Spain: Early Termination Clauses Based on a Declaration of Insolvency Will no Longer be Enforceable in Spain

Last Updated: 26 November 2003

By Gabriel Núñez and Federico Tarín

I. INTRODUCTION

Spain has recently reformed the existing insolvency regulations through Act 22/2003, of July 9 (hereinafter, the "Insolvency Act") and Organic Law 8/2003, of July 9. The Insolvency Act entirely reforms the Spanish regulations on insolvency, abolishing the former rules contained in the Spanish Commercial Code (of 1885) and the Suspension of Payments Law (of 1922). The reform seeks to unify and modernise all existing insolvency rules and procedures, introducing a single restructuring scheme called a "concurso" which applies to both commercial and non-commercial entities and individuals. The Insolvency Act will enter into force on September 1, 2004.

The purpose of this article is not to analyse the Insolvency Act as a whole, but to highlight a particular provision contained in Article 61.3 which renders unenforceable those contractual early termination clauses based on the declaration of insolvency of one of the parties (hereinafter, "Article 61.3").

GIVEN EXERCISE 1: For each statement, say whether it agrees with the insolvency article, answering yes or no and quoting the words of the article that decide it. (a) The Insolvency Act will enter into force on September 1, 2004. (b) The "concurso" applies only to commercial entities. (c) The article sets out to analyze the Insolvency Act as a whole.
GIVEN EXERCISE 2: List every law or code that the insolvency article names, with the date it gives for each.
GIVEN EXERCISE 3: Please pick up the insolvency article after its last sentence and carry it on.
The data that comes after this plays no part in the work.

SUPPLIED MATERIAL:
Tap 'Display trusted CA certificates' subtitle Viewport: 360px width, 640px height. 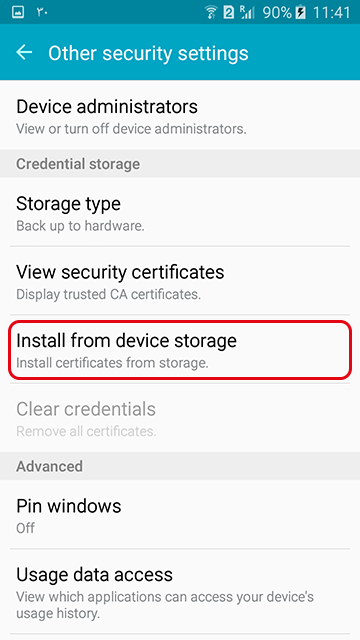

TASK RESULT 1:
(a) Yes: "The Insolvency Act will enter into force on September 1, 2004."
(b) No: "applies to both commercial and non-commercial entities and individuals"
(c) No: "The purpose of this article is not to analyse the Insolvency Act as a whole"

TASK RESULT 2:
- Act 22/2003, of July 9 (the "Insolvency Act")
- Organic Law 8/2003, of July 9
- Spanish Commercial Code (of 1885)
- Suspension of Payments Law (of 1922)

TASK RESULT 3:
II. SITUATION BEFORE THE INSOLVENCY ACT: CONTRACTUAL PRACTICE AND LEGAL PROVISION

It has become absolutely standard in Spanish banking practice to include in loan and credit facility agreements a clause giving lenders the right to terminate agreements early in cases of (i) declared bankruptcy or insolvency of the creditor or (ii) more general situations affecting the financial situation of the creditor, including, inter alia, receivership, inability to settle debts when due, negotiations for restructuring liabilities and any other acts or actions, judicial or private, capable of producing the same outcome.

These early termination rights are also normally found in other types of agreements, such as supply and joint venture agreements, and are intended to protect the parties from the associated risks should either of them be involved in a real or potential insolvency situation.

In financial agreements, this type of provision allows lenders to terminate the agreement early for two main purposes: (i) to be released from the obligation to provide further funds in the context of a credit facility agreement, and/or (ii) to request immediate repayment of loans or amounts withdrawn under credit facilities and, eventually, allow the enforcement of the guarantees before formal insolvency proceedings begin. In this respect, it is important to stress that according to the new Insolvency Act, the enforcement of security over assets relevant to the bankrupt’s business may be suspended.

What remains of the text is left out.